* _Task brief_
The full set of entries below must be returned exactly as shown.

* _Data under study_
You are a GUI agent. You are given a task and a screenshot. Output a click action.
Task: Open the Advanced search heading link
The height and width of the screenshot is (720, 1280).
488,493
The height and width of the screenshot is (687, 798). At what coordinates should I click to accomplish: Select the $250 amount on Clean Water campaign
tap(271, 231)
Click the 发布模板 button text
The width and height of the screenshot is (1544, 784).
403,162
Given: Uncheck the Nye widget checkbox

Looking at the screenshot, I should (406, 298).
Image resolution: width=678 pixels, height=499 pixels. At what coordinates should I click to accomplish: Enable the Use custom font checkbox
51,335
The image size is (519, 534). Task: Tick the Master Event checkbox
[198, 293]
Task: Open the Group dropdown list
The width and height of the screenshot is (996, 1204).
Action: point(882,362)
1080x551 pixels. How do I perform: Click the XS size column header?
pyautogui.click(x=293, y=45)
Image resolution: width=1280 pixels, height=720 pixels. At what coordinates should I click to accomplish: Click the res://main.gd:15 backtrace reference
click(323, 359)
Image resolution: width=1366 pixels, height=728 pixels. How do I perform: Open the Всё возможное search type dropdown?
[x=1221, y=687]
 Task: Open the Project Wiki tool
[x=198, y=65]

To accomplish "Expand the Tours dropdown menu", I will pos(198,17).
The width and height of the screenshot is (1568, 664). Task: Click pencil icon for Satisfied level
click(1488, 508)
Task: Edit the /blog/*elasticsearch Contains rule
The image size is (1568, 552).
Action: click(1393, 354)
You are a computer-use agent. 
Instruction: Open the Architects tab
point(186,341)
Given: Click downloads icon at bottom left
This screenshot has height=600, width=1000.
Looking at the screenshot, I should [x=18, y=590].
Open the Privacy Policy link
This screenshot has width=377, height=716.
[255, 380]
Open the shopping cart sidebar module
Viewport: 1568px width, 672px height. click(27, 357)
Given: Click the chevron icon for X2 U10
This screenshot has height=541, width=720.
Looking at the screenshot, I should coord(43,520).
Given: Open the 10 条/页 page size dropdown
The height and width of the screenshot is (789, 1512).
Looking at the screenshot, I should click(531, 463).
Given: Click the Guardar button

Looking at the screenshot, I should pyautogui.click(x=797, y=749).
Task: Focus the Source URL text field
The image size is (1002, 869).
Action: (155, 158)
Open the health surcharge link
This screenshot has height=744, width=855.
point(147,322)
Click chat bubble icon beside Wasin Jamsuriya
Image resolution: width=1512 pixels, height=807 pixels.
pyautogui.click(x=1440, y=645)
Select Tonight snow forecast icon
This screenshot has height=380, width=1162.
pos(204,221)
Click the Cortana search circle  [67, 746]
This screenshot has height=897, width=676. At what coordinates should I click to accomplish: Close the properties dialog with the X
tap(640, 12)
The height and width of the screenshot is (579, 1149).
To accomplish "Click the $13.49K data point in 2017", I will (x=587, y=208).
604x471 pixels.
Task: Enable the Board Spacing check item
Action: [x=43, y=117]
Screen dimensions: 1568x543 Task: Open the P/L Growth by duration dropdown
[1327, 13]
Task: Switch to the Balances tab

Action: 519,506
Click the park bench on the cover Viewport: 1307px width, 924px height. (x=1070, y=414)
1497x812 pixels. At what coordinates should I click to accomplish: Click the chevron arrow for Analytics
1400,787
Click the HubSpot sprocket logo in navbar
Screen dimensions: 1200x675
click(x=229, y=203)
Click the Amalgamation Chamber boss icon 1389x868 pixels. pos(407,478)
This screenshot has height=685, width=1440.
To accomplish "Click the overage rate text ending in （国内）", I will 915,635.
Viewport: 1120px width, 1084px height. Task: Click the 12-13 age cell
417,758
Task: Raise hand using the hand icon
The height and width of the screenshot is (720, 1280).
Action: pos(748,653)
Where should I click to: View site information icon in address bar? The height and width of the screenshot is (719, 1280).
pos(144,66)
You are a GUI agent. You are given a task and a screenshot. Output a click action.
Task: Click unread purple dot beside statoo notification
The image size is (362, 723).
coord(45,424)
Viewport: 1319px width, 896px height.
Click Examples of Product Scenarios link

* _Task output_
You are a GUI agent. You are given a task and a screenshot. Output a click action.
Task: Open the Advanced search heading link
The height and width of the screenshot is (720, 1280).
488,493
The height and width of the screenshot is (687, 798). At what coordinates should I click to accomplish: Select the $250 amount on Clean Water campaign
tap(271, 231)
Click the 发布模板 button text
The width and height of the screenshot is (1544, 784).
403,162
Given: Uncheck the Nye widget checkbox

Looking at the screenshot, I should (406, 298).
Image resolution: width=678 pixels, height=499 pixels. At what coordinates should I click to accomplish: Enable the Use custom font checkbox
51,335
The image size is (519, 534). Task: Tick the Master Event checkbox
[198, 293]
Task: Open the Group dropdown list
The width and height of the screenshot is (996, 1204).
Action: point(882,362)
1080x551 pixels. How do I perform: Click the XS size column header?
pyautogui.click(x=293, y=45)
Image resolution: width=1280 pixels, height=720 pixels. At what coordinates should I click to accomplish: Click the res://main.gd:15 backtrace reference
click(323, 359)
Image resolution: width=1366 pixels, height=728 pixels. How do I perform: Open the Всё возможное search type dropdown?
[x=1221, y=687]
 Task: Open the Project Wiki tool
[x=198, y=65]

To accomplish "Expand the Tours dropdown menu", I will pos(198,17).
The width and height of the screenshot is (1568, 664). Task: Click pencil icon for Satisfied level
click(1488, 508)
Task: Edit the /blog/*elasticsearch Contains rule
The image size is (1568, 552).
Action: click(1393, 354)
You are a computer-use agent. 
Instruction: Open the Architects tab
point(186,341)
Given: Click downloads icon at bottom left
This screenshot has height=600, width=1000.
Looking at the screenshot, I should [x=18, y=590].
Open the Privacy Policy link
This screenshot has width=377, height=716.
[255, 380]
Open the shopping cart sidebar module
Viewport: 1568px width, 672px height. click(27, 357)
Given: Click the chevron icon for X2 U10
This screenshot has height=541, width=720.
Looking at the screenshot, I should coord(43,520).
Given: Open the 10 条/页 page size dropdown
The height and width of the screenshot is (789, 1512).
Looking at the screenshot, I should click(531, 463).
Given: Click the Guardar button

Looking at the screenshot, I should pyautogui.click(x=797, y=749).
Task: Focus the Source URL text field
The image size is (1002, 869).
Action: (155, 158)
Open the health surcharge link
This screenshot has height=744, width=855.
point(147,322)
Click chat bubble icon beside Wasin Jamsuriya
Image resolution: width=1512 pixels, height=807 pixels.
pyautogui.click(x=1440, y=645)
Select Tonight snow forecast icon
This screenshot has height=380, width=1162.
pos(204,221)
Click the Cortana search circle  [67, 746]
This screenshot has height=897, width=676. At what coordinates should I click to accomplish: Close the properties dialog with the X
tap(640, 12)
The height and width of the screenshot is (579, 1149).
To accomplish "Click the $13.49K data point in 2017", I will (x=587, y=208).
604x471 pixels.
Task: Enable the Board Spacing check item
Action: [x=43, y=117]
Screen dimensions: 1568x543 Task: Open the P/L Growth by duration dropdown
[1327, 13]
Task: Switch to the Balances tab

Action: 519,506
Click the park bench on the cover Viewport: 1307px width, 924px height. (x=1070, y=414)
1497x812 pixels. At what coordinates should I click to accomplish: Click the chevron arrow for Analytics
1400,787
Click the HubSpot sprocket logo in navbar
Screen dimensions: 1200x675
click(x=229, y=203)
Click the Amalgamation Chamber boss icon 1389x868 pixels. pos(407,478)
This screenshot has height=685, width=1440.
To accomplish "Click the overage rate text ending in （国内）", I will 915,635.
Viewport: 1120px width, 1084px height. Task: Click the 12-13 age cell
417,758
Task: Raise hand using the hand icon
The height and width of the screenshot is (720, 1280).
Action: pos(748,653)
Where should I click to: View site information icon in address bar? The height and width of the screenshot is (719, 1280).
pos(144,66)
You are a GUI agent. You are given a task and a screenshot. Output a click action.
Task: Click unread purple dot beside statoo notification
The image size is (362, 723).
coord(45,424)
Viewport: 1319px width, 896px height.
Click Examples of Product Scenarios link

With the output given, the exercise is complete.